Lehigh Valley American Viticultural Area (AVA)
Raise a glass in Lehigh Valley
The rolling hills of Lehigh Valley supply more than just stunning backdrops for photographs. It’s the undulating landscape—and the soil underneath—that make this a special place to grow wine grapes. So special in fact that a section of the region has been designated an American Viticultural Area (AVA).
That means that since 2008, wine produced in the designated AVA, made using at least 85 percent grapes grown locally, can carry a “Lehigh Valley” appellation on its label. It’s a sign of legitimacy for an ascendent wine region, putting Lehigh Valley on the same footing as famous AVAs such as Napa Valley, Willamette Valley, and the Finger Lakes.
“We felt as the Lehigh Valley that it was really important to go after that AVA,” says Kari Skrip of Clover Hill Winery. “It adds clout to your growing area. We wanted to define our region—what makes us unique and what makes us special.”
Covering 1,888 square miles, including portions of Lehigh, Northampton, Berks, Schuylkill, Carbon, and Monroe counties, the Lehigh Valley AVA’s distinguishing factors include those rippling hills, shale-and-sandstone soils, morning fog from the Delaware River, and plenty of sunshine. The first two characteristics are especially important for providing excellent drainage: dry vines are happy vines.
While there’s a tremendous diversity of wine varieties grown in the AVA, a few have become signatures. Riesling thrives in the Lehigh Valley’s steep pitches, rocky soils, and cool nights. It’s a similar climate to the variety’s native Germany.
“With cooler-climate Riesling, you tend to get some more of these minerally, lemony, citrusy type of characteristics,” explains Skrip. “As you get into a warmer climate, you tend to get more peach, apricot, and honey from the grape itself. In Lehigh Valley, we tend to get a really nice blend of those characteristics.”
Meanwhile, Chambourcin is a grape grown by most of the wineries in the AVA. The French hybrid—dubbed “the jewel of the Lehigh Valley”—is a versatile variety, but the resulting wines tend to exude notes of berry and cherry and boast balanced tannins.
“At Vynecrest Vineyard and Winery, we use most of our Chambourcin for a dry wine aged in oak,” says winemaker John Landis, who has operated his family-run winery since 1974. “But we’ve also made a sparkling Chambourcin and a lot of wineries make a rosé from Chambourcin.”

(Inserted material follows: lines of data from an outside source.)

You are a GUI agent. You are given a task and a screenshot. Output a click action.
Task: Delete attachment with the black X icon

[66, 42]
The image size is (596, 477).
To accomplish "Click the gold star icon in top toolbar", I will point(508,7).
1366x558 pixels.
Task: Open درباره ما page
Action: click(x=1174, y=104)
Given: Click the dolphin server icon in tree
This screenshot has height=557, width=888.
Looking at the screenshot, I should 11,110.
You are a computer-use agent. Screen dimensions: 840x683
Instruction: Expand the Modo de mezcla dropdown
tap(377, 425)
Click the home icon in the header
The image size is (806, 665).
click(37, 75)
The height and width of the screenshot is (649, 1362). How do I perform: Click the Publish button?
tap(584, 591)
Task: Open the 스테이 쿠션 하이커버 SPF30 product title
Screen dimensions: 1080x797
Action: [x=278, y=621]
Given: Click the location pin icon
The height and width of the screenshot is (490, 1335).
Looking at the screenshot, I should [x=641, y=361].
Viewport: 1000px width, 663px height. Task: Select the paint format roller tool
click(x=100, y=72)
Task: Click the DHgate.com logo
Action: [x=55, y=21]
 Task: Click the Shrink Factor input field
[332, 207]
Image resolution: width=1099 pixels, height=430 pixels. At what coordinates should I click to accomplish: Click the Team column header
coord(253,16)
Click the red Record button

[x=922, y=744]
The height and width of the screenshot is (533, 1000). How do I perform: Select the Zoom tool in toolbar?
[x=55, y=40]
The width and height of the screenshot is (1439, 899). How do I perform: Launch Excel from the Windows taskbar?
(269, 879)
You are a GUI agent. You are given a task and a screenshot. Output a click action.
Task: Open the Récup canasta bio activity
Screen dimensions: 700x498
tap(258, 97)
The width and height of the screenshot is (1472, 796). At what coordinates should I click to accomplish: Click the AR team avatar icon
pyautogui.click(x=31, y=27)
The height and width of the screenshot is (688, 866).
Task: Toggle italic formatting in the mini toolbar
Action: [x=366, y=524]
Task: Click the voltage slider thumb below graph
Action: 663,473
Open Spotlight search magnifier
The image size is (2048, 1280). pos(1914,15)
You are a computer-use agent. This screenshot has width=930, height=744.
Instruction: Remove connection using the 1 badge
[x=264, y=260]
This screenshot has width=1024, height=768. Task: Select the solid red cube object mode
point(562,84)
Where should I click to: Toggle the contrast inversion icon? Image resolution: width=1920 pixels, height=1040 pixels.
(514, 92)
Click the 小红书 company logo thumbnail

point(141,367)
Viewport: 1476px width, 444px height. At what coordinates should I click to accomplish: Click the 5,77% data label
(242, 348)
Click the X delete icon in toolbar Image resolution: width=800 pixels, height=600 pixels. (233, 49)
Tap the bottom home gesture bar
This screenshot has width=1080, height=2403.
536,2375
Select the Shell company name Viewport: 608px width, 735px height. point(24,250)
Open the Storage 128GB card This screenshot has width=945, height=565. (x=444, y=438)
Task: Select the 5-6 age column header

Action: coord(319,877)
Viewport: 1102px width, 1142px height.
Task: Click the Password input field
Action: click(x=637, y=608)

No matter what you’re looking for—an oaked Chardonnay, an off-dry Cayuga, or a French-style red blend—there’s a winery for you in the Lehigh Valley. Or two. Or three. Spend a weekend discovering your perfect fit.
“There is so much diversity, which is part of our unique experience,” says Skrip. “You have a lot of different options as far as great varieties that you’re going to get to see and taste.”